But what does this process and its culmination in 2004 and 2007 look like from the perspective of the older members? Was the decision to let all these people from “far away countries of whom we know little” in the interest of the European 15? What was the rationale behind the decision? Why did accession take so long – or maybe why was it so abrupt? Why were the underdeveloped Eastern neighbours not invited into a quarantine-like form of associate membership rather than being let into the exclusive club directly? Why did Western Europe bother at all? These questions seem to be very lively in the old member states, especially ones that did not have a chance for a grand public debate on the “Idea of Europe”.
I am not able to analyse the problem deeply enough to answer all these questions. My intent is to understand – why the 15 members of the EU decided to allow full-membership of the 10 former communist countries (1) of Central East and South East Europe? This question is followed by two counterfactual possibilities – why was full membership chosen instead of associate-membership or the denial of membership altogether.
To look at this question I will use two leading approaches to European integration: liberal intergovernmentalism and social constructivism. I will show how the two are able to explain different aspects of the “Eastern Enlargement”, and compliment each other. I will also show why Eastern Enlargement was, a good idea (contrary to some voices in the Old 15 states), both rationally and normatively speaking.
I will first introduce the two theoretical approaches, before I move on to the insights they give into the process of Eastern Enlargement.

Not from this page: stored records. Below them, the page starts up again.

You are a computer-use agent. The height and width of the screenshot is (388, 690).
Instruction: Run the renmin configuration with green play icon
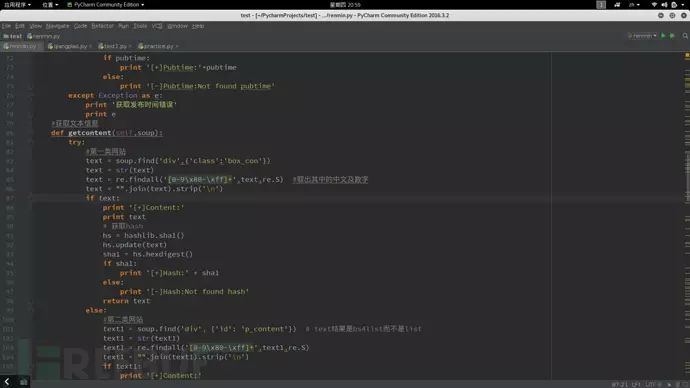[663, 36]
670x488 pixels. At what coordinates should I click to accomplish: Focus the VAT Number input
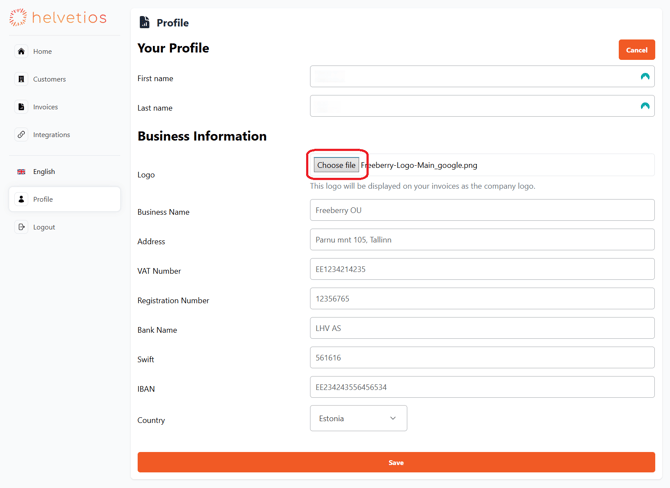coord(482,269)
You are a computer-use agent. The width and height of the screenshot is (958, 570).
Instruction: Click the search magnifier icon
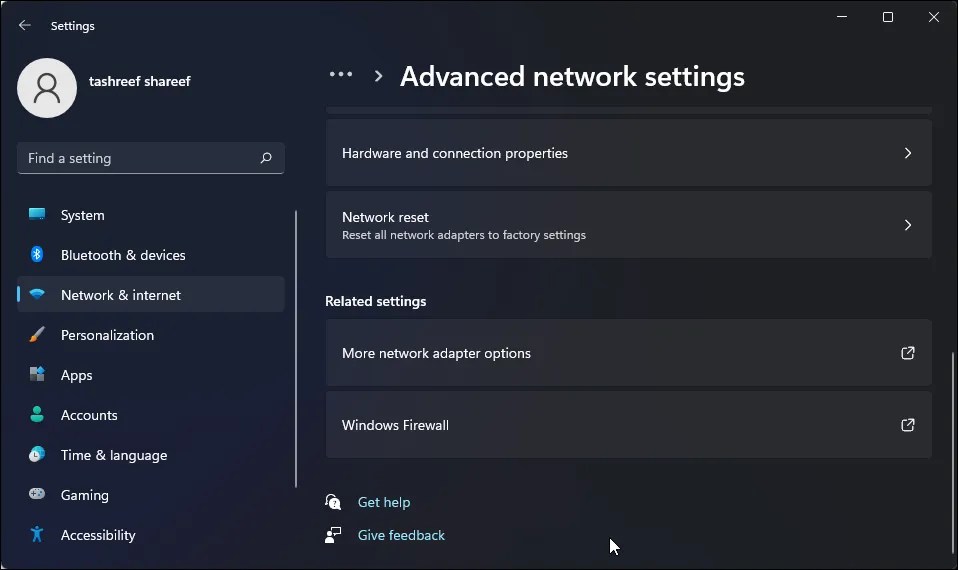[x=266, y=158]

Liberal Intergovernmentalism: the Added Value
The liberal, more scientifically rigorous version of intergovernmentalism was designed by Andrew Moravcsik to analyse the “major steps towards European integration” (quoted in: Schimmelfennig 2005: 75). The approach is based on the presupposed instrumental rationality of the actors (states, governmental delegations in negotiations), who act according to their preferences (exogenous to the negotiation process, established in the domestic political struggle), and try to pursue their goals, yet are constrained by the actions of other rational state-actors (2).

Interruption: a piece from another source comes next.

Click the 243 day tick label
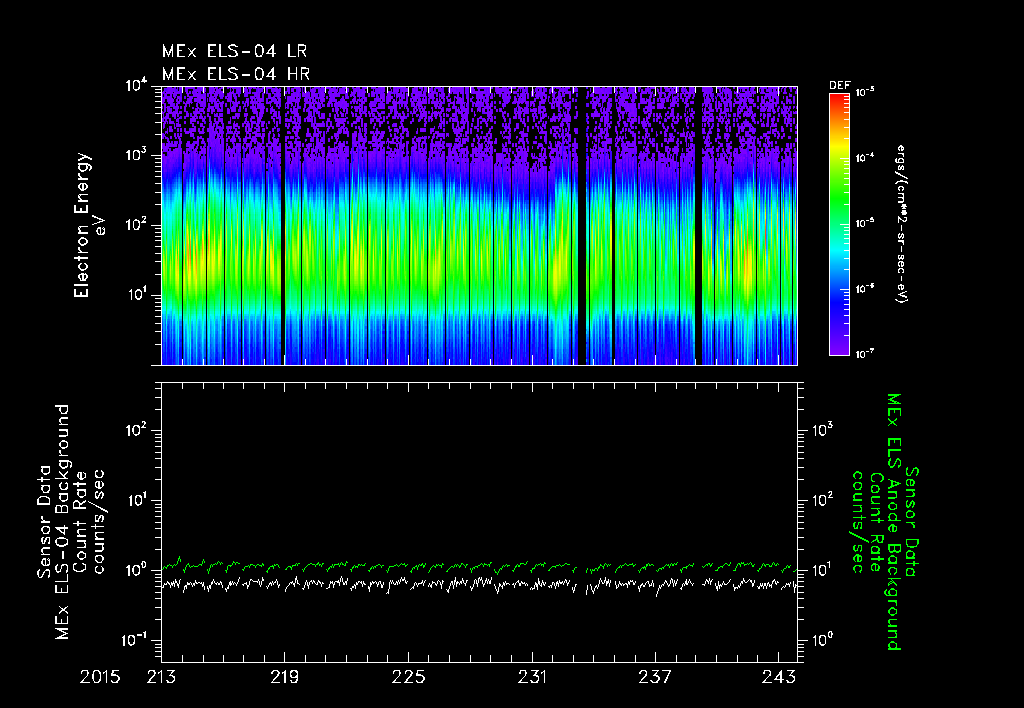The height and width of the screenshot is (708, 1024). point(780,677)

The accession of 12 new members certainly is a “major step”, one would therefore expect LI to be well fit to explain it. This case however is said to be quite problematic – “LI provides only a partial explanation of the Eastern enlargement of the EU”, as Frank Schimmelfennig claims (Ibidem: 75, 86-92). He then gives a fair account of the ways LI is able to explain how the events unfolded. His main argument is that LI fails to give a plausible enough answer to the question why full membership, rather than some form of association was offered to the post-communist states as early as 1993 (Ibidem: 90). Schimmelfennig’s answer to this problem is the role of values in shaping actors’ preferences, and, what’s far more important, in strengthening or weakening their bargaining power (I shall get back to that in the next section).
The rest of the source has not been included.